The theme today is #accessingsafesupport fitting for the lack of (either provision or access to) imagined surrounding a death by suicide like for my mum. Yet we’ll never know. Never fully understand or get that closure.
Naturally, becoming a mum, aside yearning for mum to be part of this process, I’m beginning to think of her and our similarities. Let’s not forget she was a person before the suicide. To me, she was an amazing mum. I felt extremely loved growing up. So in that respect, I hope I’m like her. If it’s anything like how I feel now for my seed inside my stomach, I think I’ll be alright.
On the other hand, I can’t deny the more worrying similarities. The repeat episodes and experiences of depression. I can’t say I ever remembered witnessing this in her. I may have been too young. Too blinded. Too cooped up in my imaginary world I often went to, or in my own struggle of acceptance of her new (and ending of) relationship before she died. Something a lot of children and teenagers may experience.
Last week was horrible. Whilst the majority of my pregnancy has been great, I felt like I’d been transported back to the day, the week, we found out about Kubbie’s diagnosis. Things weren’t shifting for me.
Yes, in true Abbie style I was able to put on a smile for the odd personal or work video call and keep my humour but deep down I knew things were slipping. That’s why this theme, ‘Accessing Safe Support’ on this day, is SO important, and timely.

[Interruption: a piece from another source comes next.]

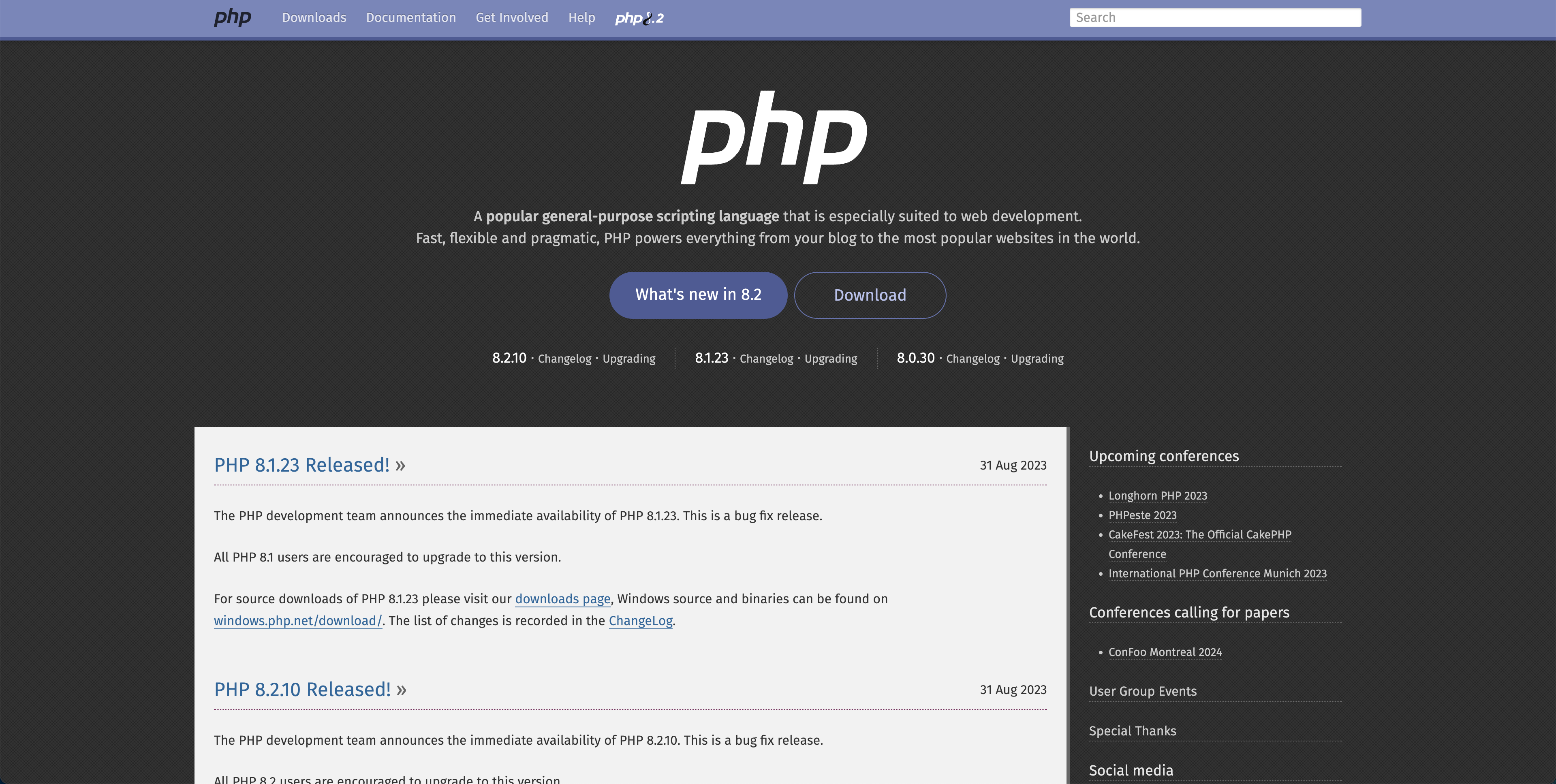Open Upgrading guide for 8.1.23

point(830,359)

Now as someone who works in the field of support, especially peer support, I’m usually well equipped to sort out my own. Providing I haven’t slipped too far back. Last week caught me. I was too deep in that hole and I realised I didn’t even have the energy for self care, even basic, self care. Which is why some of the messaging around self care is not always helpful. I love a self care Sunday hashtag and bath as much as the next person but when you’re in the depths of the mud it won’t necessarily help.
After hitting a horrid low I managed to message a few people to let them know. The problem with this time is that whilst my husband is super at supporting me, he is the only one physically around as I am limited to who I can see. Which means my usual support systems are limited.

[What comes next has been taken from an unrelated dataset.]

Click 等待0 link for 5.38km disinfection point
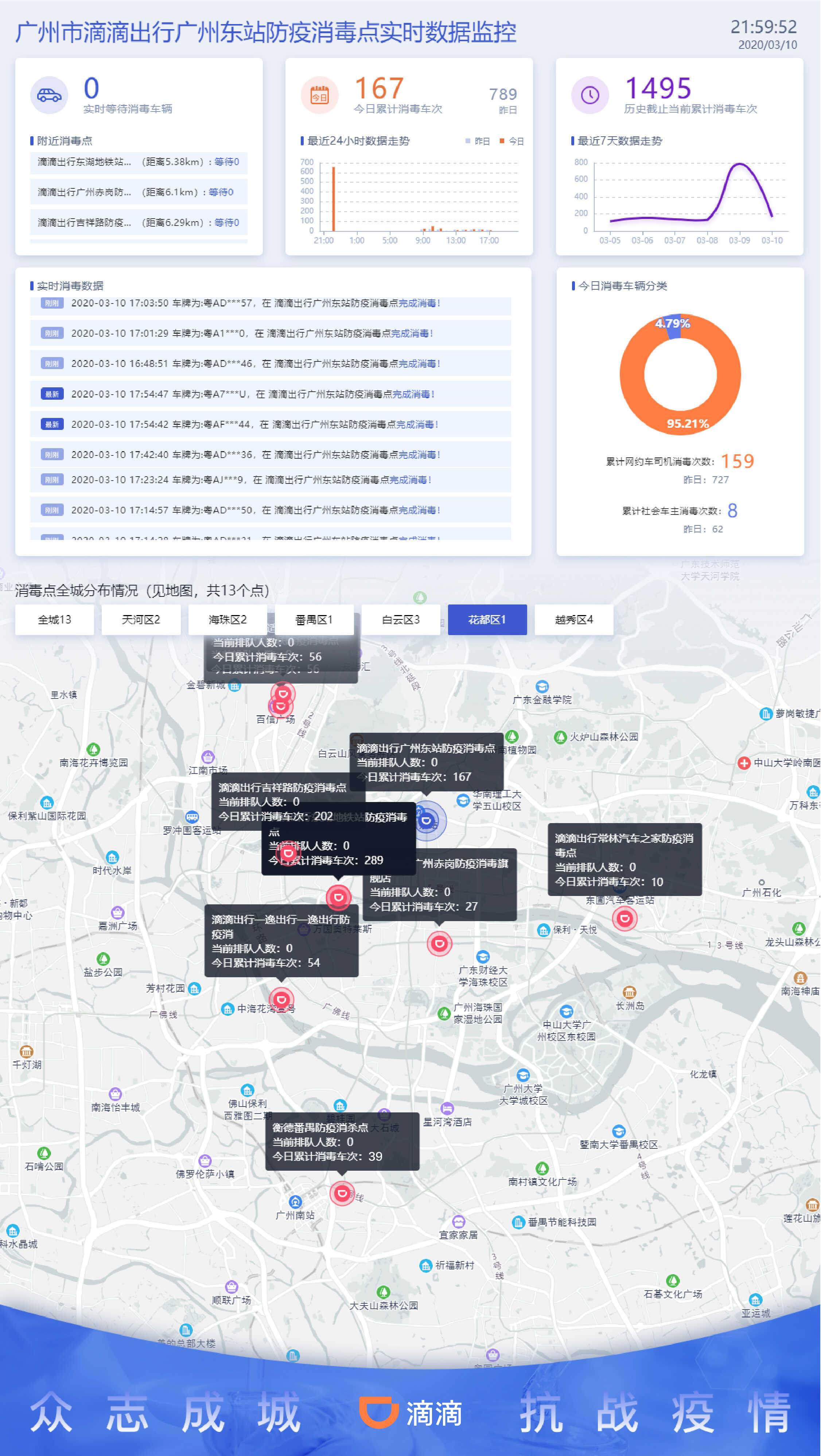The image size is (821, 1456). [x=227, y=162]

Writing the messages reaching out was hard. Harder than usual. We always tell people to reach out but again, when you hit that deep low, it’s not always easy, or you won’t always catch it in time to nip it in the bud. Yet it came with a relief. I’d done it.
This morning, up at 5am, I began writing down all the maternal support services I have access to and my specialist care for Kubs to stick up on the fridge for when I need them in clear view. I’m privilidged, and yes it is a privilege, to have the knowledge on today’s theme #accessingsafesupport for myself and to signpost others to – it’s my daily, working life. Yet not everyone has this information, and that, that is why today, and this week, (but really, 365days a year) is so important.
So with that in mind. I’d like to draw particular attention to myth no.4 highlighted this week by NCT.
A myth I believe is why many don’t reach out. The fear. The stigma. The terror in the thought that this myth may be true. That it could stop people from accessing safe support that they need and could use to recover, because yes, recovery is possible.
I will do my best to be as honest as I have been throughout this blog in my maternal mental health and motherhood journey. To show that things get better and that if we are able to name them (through writing / verbally / however…) we can get help and this is nothing to be ashamed of. It doesn’t mean this is easy for me to do. Usually, before every blog, I contemplate not pressing publish. Some are still in my drafts. Some deleted. These ones still helped me though. Put ‘pen to paper’ (finger to button!). But I know there are people it helps, including me.
So in dedication to the day mum left earth, please think before you judge, and meet others struggling where they’re at, be it with compassion, sensitivity, sincerity, humour, and/or so on and so on – however that person needs that you are able to do. And if it’s you that’s struggling. I see you. Your feelings and thoughts matter and there is safe support now more than ever you can access.
I’ll leave you with the mother of all blogs that will help with this by Eve Canavan BEM – it’s a long but worthy read with excellent signposting where you will see, you will see that now, you can access safe support. Something I wander that if mum did, would she still be here?